Mr. Darling and I started out from the point up the line to look for a location. We wandered around until we came to where the Little Eau Pleine River crossed the railroad line. Here was some vacant fractions so we looked them over and liked the locations. There was the creek and a good place for a dam and pond. I thought there would be something doing here some day so I took the South fraction and Darling the next two. The north fraction was marked for the old man Spencer and that is where the Allain farm is now. There were a number of them up for homestead so we went over in town 28 and located Oliver Yerks on 160 acres across the road from where the Lamont mill used to be. Then a mile north, 160 acres for Bill Wicker and a few other pieces for others and then went back home. This was the time that Chicago and Peshtigo were burning and the fires were running in the woods here some. We had to dog around a bit to get away from the smoke.

 

The next January Bill Wicker and I came up with a yoke of cattle and built my log house. We camped down by the creek as there was a stack of hay that someone had put up that came in handy for our oxen besides a bed for ourselves. We intended to build a house for Wicker also but the snow was so deep we decided to wait till spring. It took us 6 or 8 days to build mine then we went back home.

 

I made a number of trips that winter hauling up lumber and supplies and on April 1, I moved here, bag and baggage with 3 horses and 3 cows. The next day Fitzgerald came along as he had a contract to do the grading for the railroad from Spencer to Colby. He asked me to board a crew of his men and he would furnish the supplies, I decided to take them. I built an addition to my cabin for a dining room. In a few days the crew came and went to work so we had plenty of company and lots of work. After a while my feed for the horses and cows got so low I turned them out to browse and they would come up nights to get their feed. One night they failed to come home, all except a pony mare and my wife called her. I hunted for them off and on for a week but could not find them. One of the horses I never found and the others the Indians found for me near Marshfield. The cows I found next winter at Grand Rapids. We had quite a job to keep track of our two kids, Charley, 4 years old and Will, 2 years. They would stray off in the woods picking flowers. One day I thought we had lost them for sure. We called to them and found them in a hollow stump of a tree where they had crawled and couldn’t get out. We were afraid they would run onto a porcupine as they were quite thick around here then. They used to come around the house nights and gnaw the pork barrels to get salt. I frequently had to get up in the night and slaughter 2 or 3. One morning my wife and the hired girl got up to get breakfast for the crew and when they opened the dining room door they found one old “porky” on the dining table among the dishes. I was called on to dispatch him. There was trouble in the camp that morning as every dish had to be washed. I told the women folks to just wipe them off a little for that old “porky” was cleaner than some of their boarders, but no, every dish had to be washed, so breakfast was a little late that morning.

▶ [Work to be completed]:
In the pioneer account, where and when were the missing cows found?

▶ [Source excerpt]:
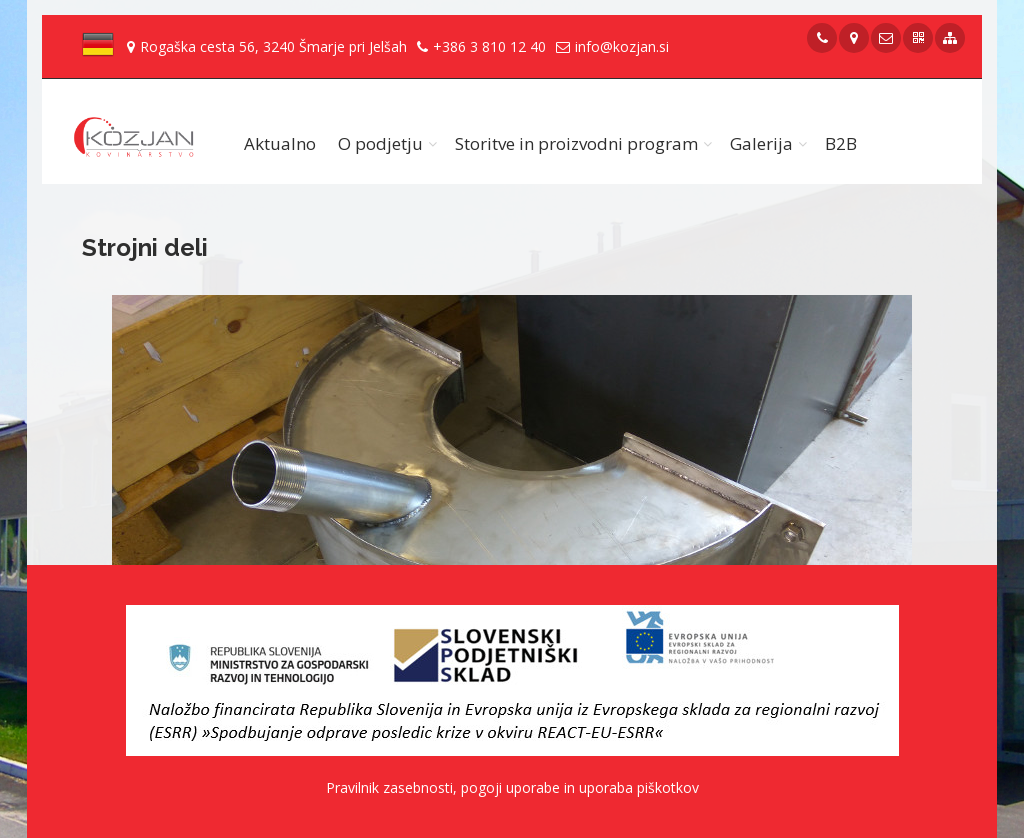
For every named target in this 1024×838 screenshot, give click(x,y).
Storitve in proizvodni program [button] (576, 143)
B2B (841, 143)
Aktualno (280, 143)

▶ [Solution for this exercise]:
At Grand Rapids, the next winter.